DALLAS - Dirk Nowitzki has ignored the torn tendon in his finger, battled through a sinus infection, and scoffed at a fever to have the Dallas Mavericks believing their first NBA title is within reach.
The 32-year-old All-Star made only six of 19 shots in Tuesday's 86-83 Mavericks victory over the Miami Heat but had 10 points in the emotionally charged final period.
"Everybody at this stage after playing eight, nine months on a high level has something going," Nowitzki told reporters after practice on Wednesday. "Nobody is completely healthy.
"So it's time to fight through some stuff, and once the game gets going, the adrenaline starts flowing.

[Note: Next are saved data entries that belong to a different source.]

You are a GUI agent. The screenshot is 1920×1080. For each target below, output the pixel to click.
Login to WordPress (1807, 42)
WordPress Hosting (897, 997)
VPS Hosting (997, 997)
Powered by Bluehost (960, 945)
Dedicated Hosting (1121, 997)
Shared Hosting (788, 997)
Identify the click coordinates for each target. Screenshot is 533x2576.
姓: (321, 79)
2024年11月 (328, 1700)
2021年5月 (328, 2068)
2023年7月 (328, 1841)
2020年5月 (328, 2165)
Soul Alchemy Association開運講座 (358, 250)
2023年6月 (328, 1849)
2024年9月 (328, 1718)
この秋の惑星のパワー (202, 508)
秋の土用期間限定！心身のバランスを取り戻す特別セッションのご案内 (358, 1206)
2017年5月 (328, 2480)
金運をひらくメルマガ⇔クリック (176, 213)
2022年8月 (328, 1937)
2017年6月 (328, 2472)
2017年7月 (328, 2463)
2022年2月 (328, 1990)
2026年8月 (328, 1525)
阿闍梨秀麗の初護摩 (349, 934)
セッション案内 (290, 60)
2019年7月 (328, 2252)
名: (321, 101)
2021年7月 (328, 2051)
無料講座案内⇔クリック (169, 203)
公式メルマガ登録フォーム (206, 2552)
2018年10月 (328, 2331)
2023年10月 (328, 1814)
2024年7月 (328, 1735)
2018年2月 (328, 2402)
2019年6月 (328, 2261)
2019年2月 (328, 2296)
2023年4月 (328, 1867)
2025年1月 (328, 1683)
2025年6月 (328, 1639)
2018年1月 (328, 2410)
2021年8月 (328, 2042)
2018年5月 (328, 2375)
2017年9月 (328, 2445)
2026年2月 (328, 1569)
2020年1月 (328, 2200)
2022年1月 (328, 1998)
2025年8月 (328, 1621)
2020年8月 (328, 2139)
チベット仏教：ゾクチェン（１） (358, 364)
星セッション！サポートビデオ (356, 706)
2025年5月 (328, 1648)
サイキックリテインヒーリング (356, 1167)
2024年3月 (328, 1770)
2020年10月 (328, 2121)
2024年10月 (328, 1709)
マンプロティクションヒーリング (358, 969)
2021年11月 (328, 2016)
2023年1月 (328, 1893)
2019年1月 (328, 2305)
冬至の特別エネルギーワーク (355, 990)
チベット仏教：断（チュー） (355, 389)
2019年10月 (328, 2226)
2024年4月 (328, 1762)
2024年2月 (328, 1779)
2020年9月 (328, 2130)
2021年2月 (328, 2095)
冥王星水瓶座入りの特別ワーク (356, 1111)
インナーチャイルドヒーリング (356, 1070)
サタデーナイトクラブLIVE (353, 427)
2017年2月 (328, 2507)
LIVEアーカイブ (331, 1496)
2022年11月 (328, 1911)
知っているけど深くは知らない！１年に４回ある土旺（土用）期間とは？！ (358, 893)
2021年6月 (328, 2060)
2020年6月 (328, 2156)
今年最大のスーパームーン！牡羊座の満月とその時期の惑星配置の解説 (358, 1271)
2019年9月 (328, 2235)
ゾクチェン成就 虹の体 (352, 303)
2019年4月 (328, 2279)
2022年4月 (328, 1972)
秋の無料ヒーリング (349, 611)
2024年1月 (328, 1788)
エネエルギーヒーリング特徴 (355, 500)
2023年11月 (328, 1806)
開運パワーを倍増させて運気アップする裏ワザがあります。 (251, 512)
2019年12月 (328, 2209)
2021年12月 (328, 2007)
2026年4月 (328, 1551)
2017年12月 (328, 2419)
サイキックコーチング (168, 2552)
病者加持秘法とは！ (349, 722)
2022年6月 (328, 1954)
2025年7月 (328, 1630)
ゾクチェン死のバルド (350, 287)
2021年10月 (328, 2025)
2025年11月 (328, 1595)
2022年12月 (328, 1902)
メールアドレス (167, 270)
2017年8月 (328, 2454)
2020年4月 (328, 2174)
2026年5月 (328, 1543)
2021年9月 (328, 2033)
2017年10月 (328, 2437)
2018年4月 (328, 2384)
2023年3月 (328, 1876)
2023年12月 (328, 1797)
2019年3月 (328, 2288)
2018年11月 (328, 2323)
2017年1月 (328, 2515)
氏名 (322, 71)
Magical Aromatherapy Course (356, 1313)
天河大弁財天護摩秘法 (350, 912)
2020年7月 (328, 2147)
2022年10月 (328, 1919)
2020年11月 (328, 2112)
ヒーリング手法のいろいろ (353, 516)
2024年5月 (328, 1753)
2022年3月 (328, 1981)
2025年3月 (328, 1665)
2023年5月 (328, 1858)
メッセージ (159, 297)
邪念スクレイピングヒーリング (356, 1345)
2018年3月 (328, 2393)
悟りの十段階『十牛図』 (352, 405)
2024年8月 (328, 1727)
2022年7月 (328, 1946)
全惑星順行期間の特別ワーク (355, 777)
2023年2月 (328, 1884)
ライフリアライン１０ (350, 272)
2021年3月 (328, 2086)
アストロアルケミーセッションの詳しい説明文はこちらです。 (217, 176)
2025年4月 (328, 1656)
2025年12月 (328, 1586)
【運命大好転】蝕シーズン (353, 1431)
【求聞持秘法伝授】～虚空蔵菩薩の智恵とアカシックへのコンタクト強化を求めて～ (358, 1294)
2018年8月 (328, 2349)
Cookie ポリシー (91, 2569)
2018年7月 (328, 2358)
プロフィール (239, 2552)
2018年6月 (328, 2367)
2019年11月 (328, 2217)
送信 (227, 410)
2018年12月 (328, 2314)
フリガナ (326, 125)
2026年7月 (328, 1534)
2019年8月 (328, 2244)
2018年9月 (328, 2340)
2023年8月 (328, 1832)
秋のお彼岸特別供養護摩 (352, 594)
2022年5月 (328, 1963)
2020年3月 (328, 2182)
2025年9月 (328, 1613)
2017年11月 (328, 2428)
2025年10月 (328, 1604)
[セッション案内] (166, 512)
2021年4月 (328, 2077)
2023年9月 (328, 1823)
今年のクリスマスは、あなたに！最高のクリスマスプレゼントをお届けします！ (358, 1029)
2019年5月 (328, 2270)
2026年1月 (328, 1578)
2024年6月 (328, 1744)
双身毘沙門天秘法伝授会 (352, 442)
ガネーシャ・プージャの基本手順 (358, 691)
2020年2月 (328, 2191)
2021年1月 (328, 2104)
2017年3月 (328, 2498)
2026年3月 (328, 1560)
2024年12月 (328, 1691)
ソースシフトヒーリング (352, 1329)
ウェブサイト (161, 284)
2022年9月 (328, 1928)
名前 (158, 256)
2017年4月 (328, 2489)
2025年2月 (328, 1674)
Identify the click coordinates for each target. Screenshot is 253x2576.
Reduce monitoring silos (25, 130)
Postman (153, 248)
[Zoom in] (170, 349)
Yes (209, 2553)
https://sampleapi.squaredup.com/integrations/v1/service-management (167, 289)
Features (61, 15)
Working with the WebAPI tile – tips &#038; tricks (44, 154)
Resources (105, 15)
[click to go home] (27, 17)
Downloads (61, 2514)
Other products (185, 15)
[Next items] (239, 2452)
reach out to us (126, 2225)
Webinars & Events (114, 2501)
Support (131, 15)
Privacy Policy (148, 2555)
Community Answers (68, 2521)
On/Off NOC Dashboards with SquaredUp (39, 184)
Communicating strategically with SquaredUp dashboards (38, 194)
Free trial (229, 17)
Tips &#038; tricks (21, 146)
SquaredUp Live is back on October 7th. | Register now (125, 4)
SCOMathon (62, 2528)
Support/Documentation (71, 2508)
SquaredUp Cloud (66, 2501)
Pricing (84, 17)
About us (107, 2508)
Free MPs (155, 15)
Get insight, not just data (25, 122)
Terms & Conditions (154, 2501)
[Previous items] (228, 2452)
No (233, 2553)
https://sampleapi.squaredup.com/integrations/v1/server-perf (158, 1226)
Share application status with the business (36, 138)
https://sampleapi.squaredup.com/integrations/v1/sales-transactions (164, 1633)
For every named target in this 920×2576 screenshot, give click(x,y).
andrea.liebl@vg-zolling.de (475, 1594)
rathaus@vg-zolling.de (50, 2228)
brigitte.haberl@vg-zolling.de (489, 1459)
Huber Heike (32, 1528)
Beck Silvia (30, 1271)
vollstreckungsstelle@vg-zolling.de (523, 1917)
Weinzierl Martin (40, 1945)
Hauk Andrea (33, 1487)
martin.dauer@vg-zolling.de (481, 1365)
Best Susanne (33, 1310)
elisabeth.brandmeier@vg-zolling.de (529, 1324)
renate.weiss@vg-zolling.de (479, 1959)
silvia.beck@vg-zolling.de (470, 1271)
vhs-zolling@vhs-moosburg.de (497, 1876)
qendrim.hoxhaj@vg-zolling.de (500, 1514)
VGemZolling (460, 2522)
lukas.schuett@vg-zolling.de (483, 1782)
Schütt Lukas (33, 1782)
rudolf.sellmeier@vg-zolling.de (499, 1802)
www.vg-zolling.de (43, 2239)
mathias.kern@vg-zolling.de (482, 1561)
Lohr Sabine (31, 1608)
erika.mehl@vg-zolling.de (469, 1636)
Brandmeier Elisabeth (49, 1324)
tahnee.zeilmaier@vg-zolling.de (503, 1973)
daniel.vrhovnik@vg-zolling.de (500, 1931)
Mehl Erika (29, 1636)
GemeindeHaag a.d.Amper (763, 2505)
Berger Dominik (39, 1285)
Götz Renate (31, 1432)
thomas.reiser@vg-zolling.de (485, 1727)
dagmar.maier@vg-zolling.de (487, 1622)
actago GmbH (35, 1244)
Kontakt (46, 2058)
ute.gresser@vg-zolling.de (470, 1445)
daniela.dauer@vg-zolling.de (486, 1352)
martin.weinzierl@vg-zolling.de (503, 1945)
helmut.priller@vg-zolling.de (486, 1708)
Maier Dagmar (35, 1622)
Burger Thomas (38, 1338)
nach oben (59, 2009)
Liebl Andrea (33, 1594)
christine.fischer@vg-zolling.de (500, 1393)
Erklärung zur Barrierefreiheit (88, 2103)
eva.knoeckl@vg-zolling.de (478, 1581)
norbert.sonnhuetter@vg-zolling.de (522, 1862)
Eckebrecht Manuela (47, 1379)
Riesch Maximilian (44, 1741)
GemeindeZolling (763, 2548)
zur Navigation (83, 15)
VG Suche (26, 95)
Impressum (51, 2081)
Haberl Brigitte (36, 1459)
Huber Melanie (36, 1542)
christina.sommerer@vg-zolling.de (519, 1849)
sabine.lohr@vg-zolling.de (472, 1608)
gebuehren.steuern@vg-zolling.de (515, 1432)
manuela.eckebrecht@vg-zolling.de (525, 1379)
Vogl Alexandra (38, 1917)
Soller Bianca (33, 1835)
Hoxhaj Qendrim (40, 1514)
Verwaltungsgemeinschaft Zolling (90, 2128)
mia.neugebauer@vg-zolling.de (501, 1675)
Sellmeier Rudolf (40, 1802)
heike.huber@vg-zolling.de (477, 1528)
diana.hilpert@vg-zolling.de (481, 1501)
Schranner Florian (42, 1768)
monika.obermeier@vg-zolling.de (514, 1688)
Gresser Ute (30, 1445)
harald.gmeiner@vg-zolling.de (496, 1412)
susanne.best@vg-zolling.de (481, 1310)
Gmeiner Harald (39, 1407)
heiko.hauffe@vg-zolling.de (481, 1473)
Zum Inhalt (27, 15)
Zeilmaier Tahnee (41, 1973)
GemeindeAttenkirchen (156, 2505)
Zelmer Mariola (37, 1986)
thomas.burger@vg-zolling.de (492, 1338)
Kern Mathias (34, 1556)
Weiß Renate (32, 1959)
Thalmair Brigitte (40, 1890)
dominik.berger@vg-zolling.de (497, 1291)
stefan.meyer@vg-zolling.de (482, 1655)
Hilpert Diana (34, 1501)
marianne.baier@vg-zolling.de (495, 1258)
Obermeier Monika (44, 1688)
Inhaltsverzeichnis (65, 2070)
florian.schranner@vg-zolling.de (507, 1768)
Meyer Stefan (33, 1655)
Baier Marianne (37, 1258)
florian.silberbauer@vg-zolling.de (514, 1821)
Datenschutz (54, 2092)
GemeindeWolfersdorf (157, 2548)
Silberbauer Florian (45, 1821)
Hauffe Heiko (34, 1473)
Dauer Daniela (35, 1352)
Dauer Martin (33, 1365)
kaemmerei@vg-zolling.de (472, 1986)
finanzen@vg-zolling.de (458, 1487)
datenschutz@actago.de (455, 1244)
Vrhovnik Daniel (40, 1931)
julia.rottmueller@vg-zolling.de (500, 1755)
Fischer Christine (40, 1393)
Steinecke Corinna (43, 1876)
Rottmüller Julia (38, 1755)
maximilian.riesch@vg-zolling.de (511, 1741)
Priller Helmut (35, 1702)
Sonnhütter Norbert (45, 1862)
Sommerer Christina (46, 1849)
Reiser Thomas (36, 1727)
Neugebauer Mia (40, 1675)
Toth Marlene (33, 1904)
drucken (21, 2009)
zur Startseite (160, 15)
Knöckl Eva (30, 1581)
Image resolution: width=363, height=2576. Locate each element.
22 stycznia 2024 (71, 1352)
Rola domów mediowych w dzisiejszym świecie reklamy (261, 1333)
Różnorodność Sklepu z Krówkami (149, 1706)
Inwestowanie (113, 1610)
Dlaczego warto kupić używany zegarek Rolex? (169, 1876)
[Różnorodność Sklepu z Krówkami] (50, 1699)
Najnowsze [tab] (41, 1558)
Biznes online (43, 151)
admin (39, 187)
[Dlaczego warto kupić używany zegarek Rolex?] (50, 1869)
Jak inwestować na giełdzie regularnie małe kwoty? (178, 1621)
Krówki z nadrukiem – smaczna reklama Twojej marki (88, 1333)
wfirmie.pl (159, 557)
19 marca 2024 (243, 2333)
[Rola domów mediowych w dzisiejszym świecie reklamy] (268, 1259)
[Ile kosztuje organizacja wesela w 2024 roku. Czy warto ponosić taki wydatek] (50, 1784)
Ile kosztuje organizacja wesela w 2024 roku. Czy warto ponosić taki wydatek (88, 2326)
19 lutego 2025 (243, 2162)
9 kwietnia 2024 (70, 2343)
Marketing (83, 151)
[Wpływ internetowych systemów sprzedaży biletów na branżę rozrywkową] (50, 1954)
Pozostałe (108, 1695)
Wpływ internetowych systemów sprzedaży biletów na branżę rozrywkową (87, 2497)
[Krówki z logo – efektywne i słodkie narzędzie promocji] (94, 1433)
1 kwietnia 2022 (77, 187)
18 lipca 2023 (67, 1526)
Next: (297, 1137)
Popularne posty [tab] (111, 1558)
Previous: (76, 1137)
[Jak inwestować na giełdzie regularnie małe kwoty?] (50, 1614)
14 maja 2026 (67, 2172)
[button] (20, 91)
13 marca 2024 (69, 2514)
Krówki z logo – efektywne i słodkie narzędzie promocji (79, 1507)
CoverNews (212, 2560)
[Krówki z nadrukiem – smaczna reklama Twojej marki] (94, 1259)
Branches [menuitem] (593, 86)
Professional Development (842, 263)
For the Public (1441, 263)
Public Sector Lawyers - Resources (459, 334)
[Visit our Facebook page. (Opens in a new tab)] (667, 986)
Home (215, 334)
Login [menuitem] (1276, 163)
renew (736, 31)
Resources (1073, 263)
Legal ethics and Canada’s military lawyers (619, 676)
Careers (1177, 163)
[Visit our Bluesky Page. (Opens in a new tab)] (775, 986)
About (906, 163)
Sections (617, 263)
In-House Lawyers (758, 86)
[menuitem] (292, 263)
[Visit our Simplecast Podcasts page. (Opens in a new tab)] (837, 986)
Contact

Everybody is out there and giving it their all."
The popularity of the Mavericks forward, who is averaging 26 points a game in the finals and has been unstoppable with the game on the line, is approaching folk hero status in Dallas.
He ignored the torn tendon in the middle finger of his left hand to score the winning basket in Game Two of the series, and tallied a clutch basket with 14 seconds left on Tuesday to secure victory.
The win on Tuesday evened the best-of-seven series at 2-2, fuelling optimism in Dallas that the Mavericks are ready to end 30 years of frustration.
Despite wheezing on the bench and tiring on the court due to a sinus infection and a raised temperature, Nowitzki said he would show up for Game Five on Thursday.
"I had some soup and had a good meal," he said of what he did to recover following Tuesday's game. "Drank some fluids, drank some tea and just feel a lot better today.
"I still got a little high temperature, but the fever is basically gone. So that's obviously the main concern always. Anything else, the sniffles or the cough, you don't really care about that as long as the fever is gone."
The series will move to Miami for Game Six, and, if necessary, Game Seven. Each of the last three games has been decided by three points or less.
"There's no woulda, coulda, shoulda. Both teams have done the same thing -- won on each other's court, and won one game on their home court," Miami coach Erik Spoelstra said.
"It's defensive minded, it's competitive, it's physical," he said. "It's like being on the ropes in a heavyweight bout.
"It's back and forth all the way until the end. And that's the way it should be."